In [1]:
# Regular Expressions (regex) are patterns used to match character
# combinations in strings. Think of them as advanced "Find" functionality on steroids


import re # Python's regex module


# Basic example: Findinf id a string contains a pattern

text = "Hello, my email is nikhil@example.com"
pattern = r"@\w+\.\w+"    # Pattern to find email domain


match = re.search(pattern, text)
if match:
  print("Found:", match.group())    # Found: @example.com



Found: @example.com


In [2]:
# LITERAL CHARACTERS

import re

# Literal matching - finds exact text

text = "The cat sat on the mat."
pattern = r"cat" # 'r' means raw string (recommended for regex)


match = re.search(pattern, text)
print(match.group() if match else "Not found")

cat


In [4]:
# SPECIAL CHARACTERS (METACHARACTERS)

# . (dot) - Matches ANY single character except newline

text = "cat bat hat rat"
pattern = r".at"    # Matches any 3-letter word ending with 'at'
matches = re.findall(pattern, text)
print(matches)      # ['cat', 'bat', 'hat', 'rat']


# ^ - Start of String
# $ - End of string

text = "Hello World"

## DIRECTIONS
(A) Rewrite the regex notebook from "print(match.group() if match" up to and including "matches = re.findall(pattern, text)", substituting "finditer" for "findall".
(B) Carry on writing the regex notebook from its last line.
The material from here on is independent of the regex notebook.

## SOURCE DATA
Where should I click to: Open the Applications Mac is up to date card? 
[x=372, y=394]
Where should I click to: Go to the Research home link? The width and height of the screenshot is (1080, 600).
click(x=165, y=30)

## THE RESPONSES
(A)
print(match.group() if match else "Not found")

cat


In [4]:
# SPECIAL CHARACTERS (METACHARACTERS)

# . (dot) - Matches ANY single character except newline

text = "cat bat hat rat"
pattern = r".at"    # Matches any 3-letter word ending with 'at'
matches = re.finditer(pattern, text)

(B)
print(re.search(r"Hello", text))
print(re.search(r"World$", text))
print(re.search(r"^World", text))

['cat', 'bat', 'hat', 'rat']
<re.Match object; span=(0, 5), match='Hello'>
<re.Match object; span=(6, 11), match='World'>
None


In [7]:
# CHARACTER CLASSES


# [] - Character class (matches any ONE character inside)
text = "The rain in Spain falls mainly on the plain"


# Find all vowels
vowels = re.findall(r"[aeiou]", text)
print("Vowels:", vowels)


# [a-z] - Range of characters
# [0-9] - Range of digits

text = "Room 101, Building 2A, Floor 3"
numbers = re.findall(r"[0-9]", text)
print("Numbers:", numbers)

# [^] - Negation (matches characters NOT in brackets)
text = "abc123def"
non_digits = re.findall(f"[^0-9]", text)
print("Non-digits:", non_digits)

Vowels: ['e', 'a', 'i', 'i', 'a', 'i', 'a', 'a', 'i', 'o', 'e', 'a', 'i']
Numbers: ['1', '0', '1', '2', '3']
Non-digits: ['a', 'b', 'c', 'd', 'e', 'f']


In [12]:
# QUANTIFIERS- How many times ?

# * - Zero or more times
# + - One or more times
# ? - Zero or one time
# {n} - Exactly n times
# {n, } - n or nore times
# {n,m} - Between n and m times



text = "ct cat caat caaat caaaat"


print("c*t:", re.findall(r"ca*t", text))  # 'ct, 'cat', 'caat', 'caaat'
print("ca+t:", re.findall(r"ca+t", text))
print("ca?t:", re.findall(r"ca?t", text))
print("ca{2}t:", re.findall(r"ca{2}t", text))

c*t: ['ct', 'cat', 'caat', 'caaat', 'caaaat']
ca+t: ['cat', 'caat', 'caaat', 'caaaat']
ca?t: ['ct', 'cat']
ca{2}t: ['caat']


In [20]:
# Shorthand character classes

text = "Hello World 123! Email: test@example.com"


# \d - Digits (0-9)
print("Digits:", re.findall(r"\d", text))

# \D - Non-digits
print("Non-digits:", re.findall(r"\D", text))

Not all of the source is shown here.